Initial clinical comparison of 18F-florbetapir and 18F-FDG PET in patients with Alzheimer disease and controls.J Nucl Med 2012; 53(6):902-7JN
The purpose of this study was to determine how clinical interpretations of the (18)F-amyloid tracer florbetapir compares diagnostically with (18)F-FDG PET when evaluating patients with Alzheimer disease (AD) and controls.
Nineteen patients with a clinical diagnosis of AD and 21 elderly controls were evaluated with both (18)F-florbetapir and (18)F-FDG PET scans. Scans were interpreted together by 2 expert readers masked to any case information and were assessed for tracer binding patterns consistent with AD. The criteria for interpreting the (18)F-florbetapir scan as positive for AD was the presence of binding in the cortical regions relative to the cerebellum. (18)F-FDG PET scans were interpreted as positive if they displayed the classic pattern of hypometabolism in the temporoparietal regions. Scans were interpreted as either positive or negative for AD. In addition, a relative scoring system was used to assess the degree of either hypometabolism or amyloid binding in specified regions. The metabolism and amyloid binding scores for each region were compared across subjects. An overall ratio was calculated on the basis of values in regions expected to be affected by AD and those not expected to be affected. The metabolic ratio and amyloid ratio were then correlated with the mini-mental status examination (MMSE) score.

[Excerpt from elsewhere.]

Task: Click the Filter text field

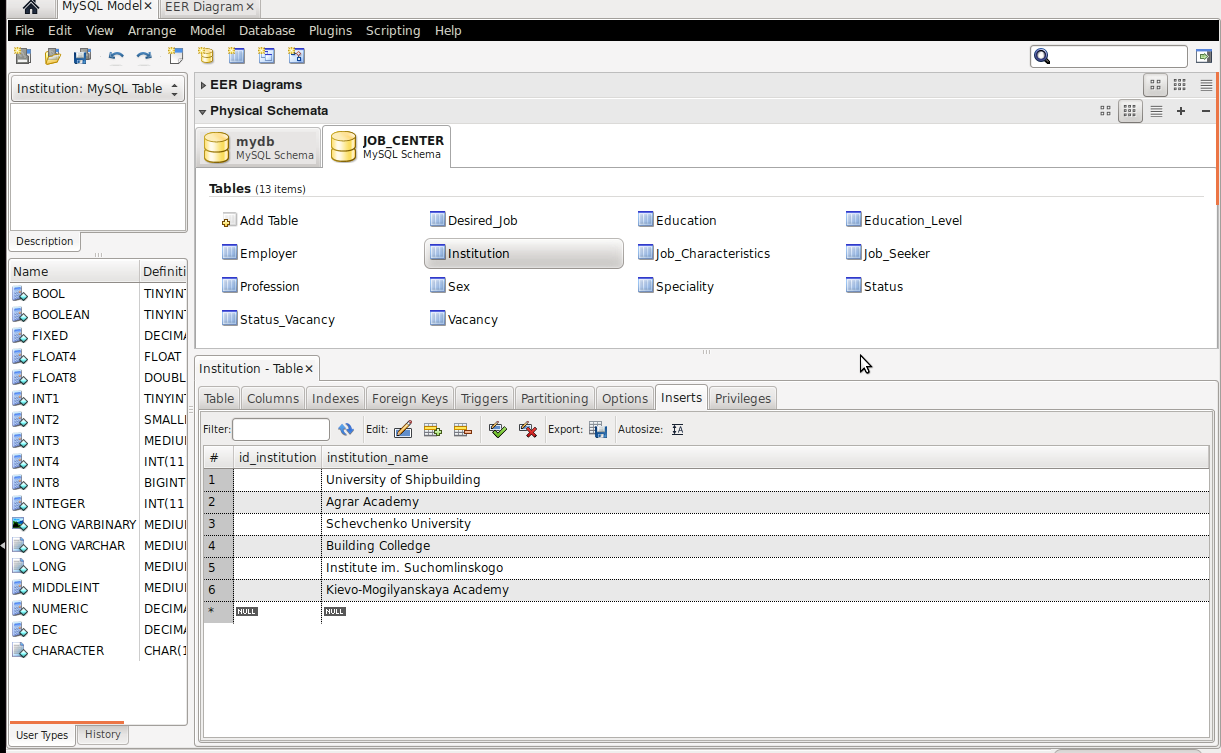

The sensitivity and specificity, compared with the clinical diagnosis of AD or controls, for the (18)F-florbetapir scans were 95% and 95%, respectively, and for the (18)F-FDG scans 89% and 86%, respectively. When a comparison with MMSE scores was made, (18)F-FDG significantly correlated with MMSE when both controls and AD patients were included (r = 0.79, P < 0.0001) and in AD patients alone (r = 0.70, P = 0.001). The (18)F-florbetapir scores significantly correlated with MMSE scores only when both controls and AD patients were included (r = 0.62, P < 0.001) but not in the AD group alone (r = 0.12, P = 0.66).
Overall, both scans performed well in detecting AD in patients with known clinical AD. Both scans correlated well with cognitive status as determined by MMSE when the entire cohort of controls and AD patients was evaluated. However, only the (18)F-FDG scans correlated with cognitive status when AD patients were evaluated separately.